Camille Claudel’s history of mental illness and her subsequent destruction of nearly all his work brought greater scrutiny to the issue of conceptual originality in art. Yet it remains uncertain what role not only August Rodin – whom Camille had publicly accused of plagiarism – played in her confinement, but also that played by her brother Paul, a noted religious poet. With increasing frequency we see statements to the effect that the frank eroticism in Camille’s art did not please Paul, a Catholic visionary. He had her committed to a mental hospital, and kept her there for more than thirty years – her vivid personality otherwise casting a shadow on his public and diplomatic career.

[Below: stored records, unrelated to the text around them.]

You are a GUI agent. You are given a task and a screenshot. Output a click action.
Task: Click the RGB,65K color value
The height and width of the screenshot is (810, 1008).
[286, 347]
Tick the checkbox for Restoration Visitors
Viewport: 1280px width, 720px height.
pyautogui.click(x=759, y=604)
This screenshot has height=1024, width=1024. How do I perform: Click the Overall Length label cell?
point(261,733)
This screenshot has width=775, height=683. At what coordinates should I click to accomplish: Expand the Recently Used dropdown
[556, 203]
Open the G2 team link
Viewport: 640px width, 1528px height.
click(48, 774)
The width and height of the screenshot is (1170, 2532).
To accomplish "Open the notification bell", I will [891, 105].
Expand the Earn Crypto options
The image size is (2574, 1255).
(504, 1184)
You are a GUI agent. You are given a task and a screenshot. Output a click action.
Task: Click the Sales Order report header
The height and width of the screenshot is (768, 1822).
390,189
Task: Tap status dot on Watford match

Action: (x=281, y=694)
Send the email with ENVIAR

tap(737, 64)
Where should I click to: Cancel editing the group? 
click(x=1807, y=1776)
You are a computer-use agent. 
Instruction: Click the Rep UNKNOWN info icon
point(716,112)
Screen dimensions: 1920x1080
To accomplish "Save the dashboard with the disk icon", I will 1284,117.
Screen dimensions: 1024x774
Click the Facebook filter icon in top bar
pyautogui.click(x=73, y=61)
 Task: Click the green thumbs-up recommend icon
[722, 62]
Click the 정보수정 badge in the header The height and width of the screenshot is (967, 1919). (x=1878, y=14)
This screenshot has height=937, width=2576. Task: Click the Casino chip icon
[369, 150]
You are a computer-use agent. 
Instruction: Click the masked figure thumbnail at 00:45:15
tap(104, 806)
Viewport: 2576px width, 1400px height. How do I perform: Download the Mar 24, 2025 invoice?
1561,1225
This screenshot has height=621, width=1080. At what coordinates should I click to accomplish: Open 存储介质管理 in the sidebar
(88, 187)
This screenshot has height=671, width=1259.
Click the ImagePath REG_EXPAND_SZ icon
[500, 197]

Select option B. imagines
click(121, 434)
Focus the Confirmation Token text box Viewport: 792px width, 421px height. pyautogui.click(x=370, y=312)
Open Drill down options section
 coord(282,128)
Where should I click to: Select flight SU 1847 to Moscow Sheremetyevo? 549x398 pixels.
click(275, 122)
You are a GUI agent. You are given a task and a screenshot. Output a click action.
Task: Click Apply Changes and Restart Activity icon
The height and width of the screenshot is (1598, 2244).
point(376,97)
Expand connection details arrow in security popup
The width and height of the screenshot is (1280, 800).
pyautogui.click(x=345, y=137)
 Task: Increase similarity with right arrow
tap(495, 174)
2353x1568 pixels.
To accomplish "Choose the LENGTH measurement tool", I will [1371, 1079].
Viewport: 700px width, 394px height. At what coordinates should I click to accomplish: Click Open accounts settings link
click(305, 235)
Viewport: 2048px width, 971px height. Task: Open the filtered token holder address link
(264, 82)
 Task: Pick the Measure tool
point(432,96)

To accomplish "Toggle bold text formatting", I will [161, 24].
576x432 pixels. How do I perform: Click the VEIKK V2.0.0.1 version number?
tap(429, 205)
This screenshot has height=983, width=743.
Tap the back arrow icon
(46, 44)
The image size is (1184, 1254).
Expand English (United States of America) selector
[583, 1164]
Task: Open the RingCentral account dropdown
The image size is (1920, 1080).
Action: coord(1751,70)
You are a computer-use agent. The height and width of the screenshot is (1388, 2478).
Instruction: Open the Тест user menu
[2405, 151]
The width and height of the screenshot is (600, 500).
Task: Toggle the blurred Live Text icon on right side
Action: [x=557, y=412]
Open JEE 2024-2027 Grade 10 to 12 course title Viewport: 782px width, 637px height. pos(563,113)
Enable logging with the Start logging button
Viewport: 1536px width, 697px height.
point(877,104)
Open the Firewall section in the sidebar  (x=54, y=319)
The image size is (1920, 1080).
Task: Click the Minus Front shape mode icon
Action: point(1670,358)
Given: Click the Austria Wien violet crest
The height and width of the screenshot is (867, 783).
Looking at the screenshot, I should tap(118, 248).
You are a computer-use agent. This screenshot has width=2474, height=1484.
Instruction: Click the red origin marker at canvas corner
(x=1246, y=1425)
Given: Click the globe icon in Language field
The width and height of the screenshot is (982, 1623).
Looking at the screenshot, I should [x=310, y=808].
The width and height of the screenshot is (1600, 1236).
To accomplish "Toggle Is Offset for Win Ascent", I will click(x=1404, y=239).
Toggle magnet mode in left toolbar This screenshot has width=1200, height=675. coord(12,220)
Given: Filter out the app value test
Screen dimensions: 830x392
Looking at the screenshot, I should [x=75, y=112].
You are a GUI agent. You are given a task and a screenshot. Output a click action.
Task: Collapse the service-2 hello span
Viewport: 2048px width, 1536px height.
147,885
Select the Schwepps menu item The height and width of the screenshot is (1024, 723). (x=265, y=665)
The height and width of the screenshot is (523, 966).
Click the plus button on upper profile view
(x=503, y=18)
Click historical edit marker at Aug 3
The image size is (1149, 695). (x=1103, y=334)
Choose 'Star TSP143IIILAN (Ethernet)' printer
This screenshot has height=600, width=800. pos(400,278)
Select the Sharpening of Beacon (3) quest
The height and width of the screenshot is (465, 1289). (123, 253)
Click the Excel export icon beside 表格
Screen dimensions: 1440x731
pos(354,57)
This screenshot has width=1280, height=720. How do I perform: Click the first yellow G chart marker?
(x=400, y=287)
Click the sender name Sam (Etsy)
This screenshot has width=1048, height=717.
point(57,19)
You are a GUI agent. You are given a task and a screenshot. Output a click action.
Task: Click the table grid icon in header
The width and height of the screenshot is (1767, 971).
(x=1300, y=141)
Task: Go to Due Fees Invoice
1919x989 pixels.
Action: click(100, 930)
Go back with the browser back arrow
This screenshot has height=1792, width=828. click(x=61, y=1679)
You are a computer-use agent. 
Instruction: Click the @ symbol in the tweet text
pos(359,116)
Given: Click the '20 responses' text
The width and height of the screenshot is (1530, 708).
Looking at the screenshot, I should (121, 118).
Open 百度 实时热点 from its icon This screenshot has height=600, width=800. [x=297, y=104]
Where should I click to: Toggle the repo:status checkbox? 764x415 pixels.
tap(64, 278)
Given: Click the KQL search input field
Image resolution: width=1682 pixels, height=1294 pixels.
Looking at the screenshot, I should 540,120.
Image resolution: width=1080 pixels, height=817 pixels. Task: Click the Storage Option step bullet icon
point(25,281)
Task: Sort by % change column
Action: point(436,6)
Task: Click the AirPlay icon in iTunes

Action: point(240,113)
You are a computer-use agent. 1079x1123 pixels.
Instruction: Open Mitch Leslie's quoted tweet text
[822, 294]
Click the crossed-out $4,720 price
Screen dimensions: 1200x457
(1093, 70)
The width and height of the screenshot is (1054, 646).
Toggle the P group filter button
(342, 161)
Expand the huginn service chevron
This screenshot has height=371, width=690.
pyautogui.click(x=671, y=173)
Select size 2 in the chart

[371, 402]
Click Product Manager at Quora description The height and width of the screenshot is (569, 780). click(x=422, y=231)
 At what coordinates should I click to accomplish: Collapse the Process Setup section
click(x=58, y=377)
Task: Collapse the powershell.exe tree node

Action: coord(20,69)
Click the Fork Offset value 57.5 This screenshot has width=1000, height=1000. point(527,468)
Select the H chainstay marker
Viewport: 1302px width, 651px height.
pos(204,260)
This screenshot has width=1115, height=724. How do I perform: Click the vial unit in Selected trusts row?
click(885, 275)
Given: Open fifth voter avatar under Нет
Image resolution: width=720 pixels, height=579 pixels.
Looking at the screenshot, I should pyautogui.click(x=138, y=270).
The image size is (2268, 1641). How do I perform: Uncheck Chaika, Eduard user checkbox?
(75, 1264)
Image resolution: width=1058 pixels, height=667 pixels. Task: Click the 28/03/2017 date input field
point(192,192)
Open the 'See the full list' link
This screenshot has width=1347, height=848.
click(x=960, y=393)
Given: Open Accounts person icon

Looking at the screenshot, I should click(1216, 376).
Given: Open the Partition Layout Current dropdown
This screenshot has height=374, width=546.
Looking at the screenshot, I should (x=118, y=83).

Still another tale from the previous century involves Francis Bacon’s deliberate destruction of his early works. His impassioned “casting about” for everything he had created before 1944 bordered on obsession. He would make significant outlays to purchase these paintings only to destroy them just outside the gallery doors, and then throw the shreds into the trash. His eccentric behavior arose from the notion that his early “Crucifixion” and “Triptyches” were derivative of Picasso, and the concept of purifying suffering insufficiently expressed. Their stylization had outbalanced expression, Bacon struggled against the modernism of Picasso, turning instead to the Renaissance expression of Matthias Gr?newald.
And so is closed this notional circle of artists who, when not destroying were often neglecting their less-favored work – work that has nonetheless become oddly crucial for artists from other eras, nations, and sensibilities. The “suicidal” states of these artists are attributed by critics and scholars to advancing age, religious or ideological obsession, mental illness, or personal phobias and delusions.
But what about artists? They – from their workshops or their hospital beds – have been largely silent on the matter.